Van Diemen's Land - review
Coming after the recent horror film Dying Breed and the historical telemovie The Last Confession of Alexander Pearce, you might be wondering just how much more there is to discover about people who eat people in the Apple Isle. The short answer is: not much. Based on the same historical events as seen in The Last Confession, the story’s simple: eight convicts escape from their guards in 1820s Tasmania and head inland in the hope of making it to settlements on the east coast. They get lost, discover that Tasmania doesn’t really have much to offer in the way of food, and end up eating each other. A real-life tale of cannibalism sounds like the perfect material for a film, but as anyone who saw the first two films about Tasmanian cannibals already knows, once you get past the diet pretty much all that’s left is a nature walk through some very impressive (and in this case, impressively shot) scenery.

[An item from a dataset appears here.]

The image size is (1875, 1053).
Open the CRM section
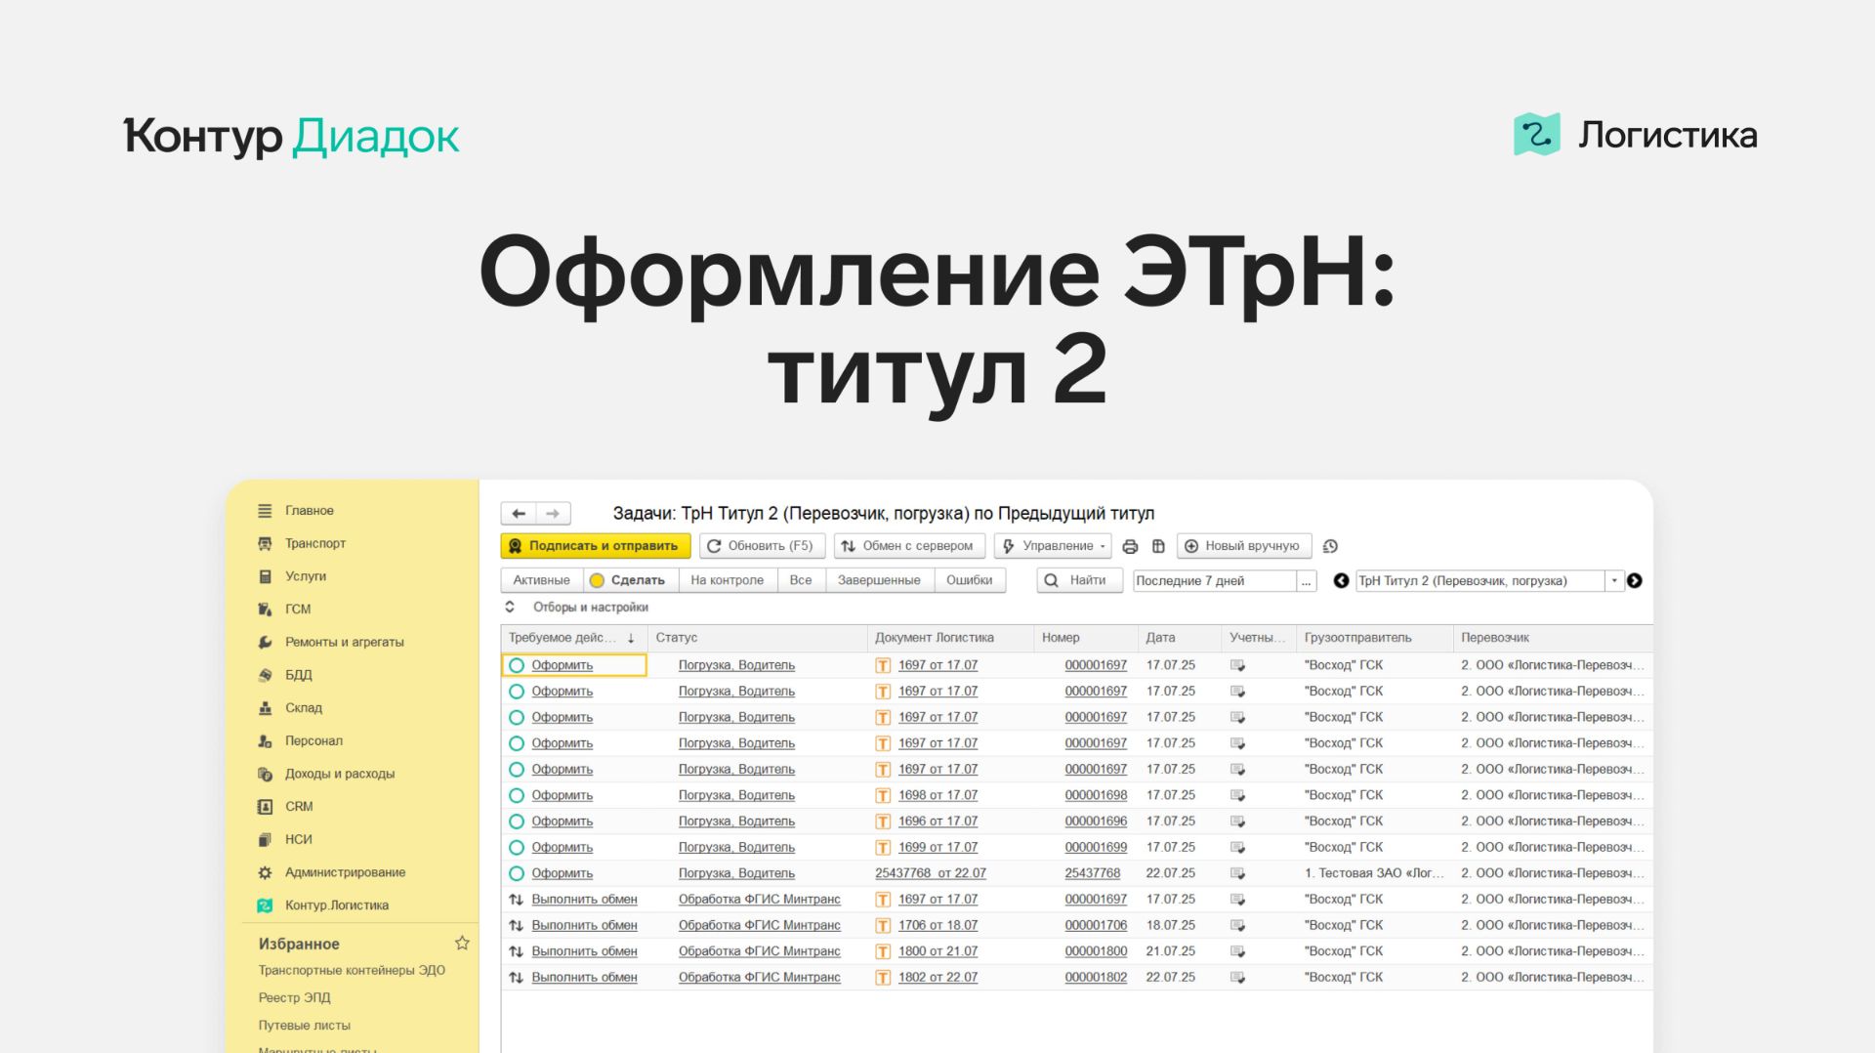[301, 806]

There’s an attempt to generate a creepy mood through the Gaelic voice-overs provided by Pearce (played by producer Oscar Redding, who co-wrote the script), but while lines like “If you have no scars, the crows will eat your eyes” are certainly ominous, they don’t come from anywhere: we never get much insight into Pearce or what drives him (past hunger) and he remains a cipher throughout the film. To be fair, so does everyone else, and soon beards and tattered clothing make the cast interchangeable in looks as well as personalities.
There are a few interesting elements here, especially the use of Gaelic to divide the English and Irish convicts, but once long pork arrives on the menu at the forty minute mark the next hour becomes a guessing game as to who’ll be eaten next – and with everyone stumbling through the scrub basically being identical it’s difficult to really care.
Van Diemen’s Land does give viewers a very good idea of what it feels like to be trapped in a repetitious environment while slowly being ground down by the hopelessness of their situation – just not quite in the way the film-makers intended.